Ты отошла, — и я в пустыне

К песку горячему приник.

Но слова гордого отныне

Не может вымолвить язык.

О том, что было, не жалея,

Твою я понял высоту:

Да. Ты — родная Галилея

Мне — невоскресшему Христу.

И пусть другой Тебя ласкает,

Пусть множит дикую молву:

Сын Человеческий не знает,

Где приклонить Ему главу.

Через год появятся стихи “На поле Куликовом” с новаторским впечатляющим сравнением: “О, Русь моя! Жена моя!” Как видим, выстраивалось это сравнение в обратном порядке: жена, Любовь Дмитриевна, есть родина. И это не риторика, а реальная суть отношений. Блок ждет от жены отклика, даже повторяет в следующем письме: “Что думаешь о стихотворении?” Любови Дмитриевне “очень нравится”, хотя, конечно, ей хочется, “чтобы казалось хоть иногда, что есть где „приклонить главу””.

И еще ее смущают первые две строки в последней строфе: “…пусть другой Тебя ласкает, / Пусть множит дикую молву”. Действительно, при буквальном прочтении “другой” — это любовник, а “дикая молва” — сплетни.

Даже “выяснение отношений” между супругами совпадает с совместной “работой над текстом” и не может вестись проще, чем на поэтическом языке, с обыгрыванием евангельских цитат.

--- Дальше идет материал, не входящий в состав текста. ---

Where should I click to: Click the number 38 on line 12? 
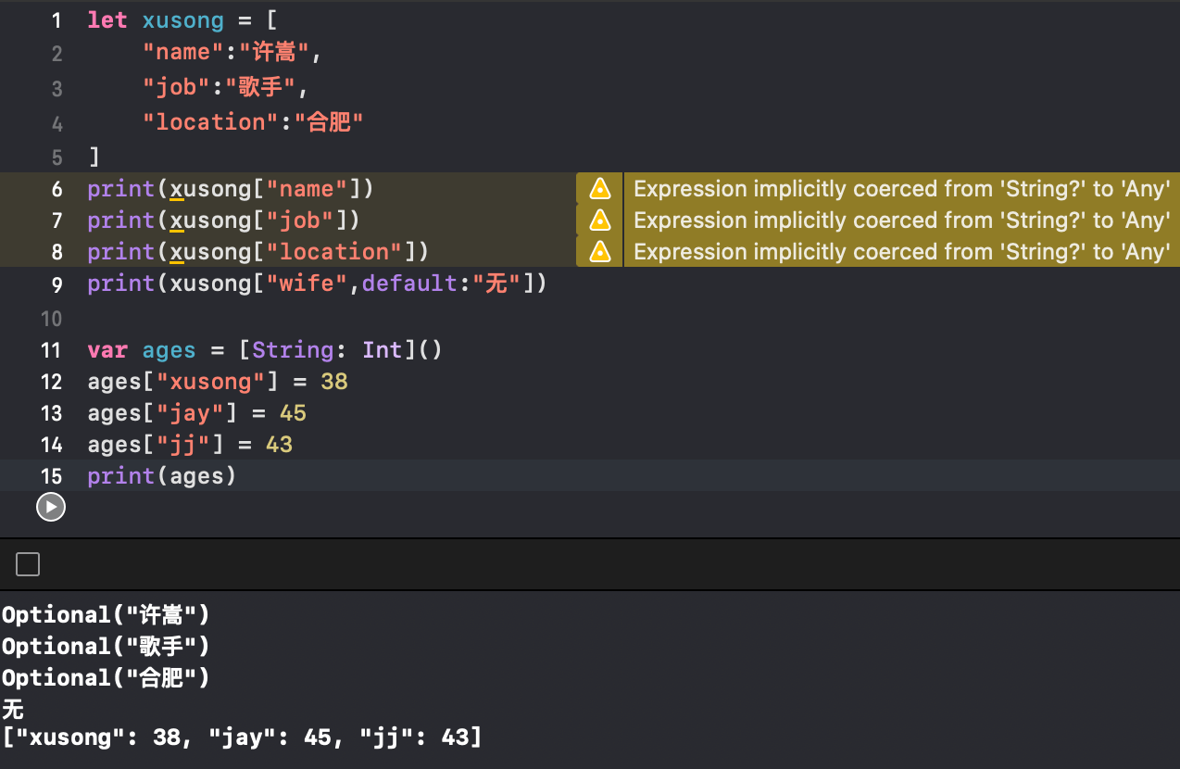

Жизнетворчество…

Потом само собой произойдет расширение и уточнение смысла — в ходе последующего развития блоковского контекста, достраивания единого стихового здания. Эти двенадцать строк автор сделает курсивным вступлением к циклу “Родина”, и “другой” уже будет перекликаться с “чародеем” из стихотворения “Россия”: “Какому хочешь, чародею / Отдай разбойную красу. / Пускай обманет и заманит, / Не пропадешь, не сгинешь ты…”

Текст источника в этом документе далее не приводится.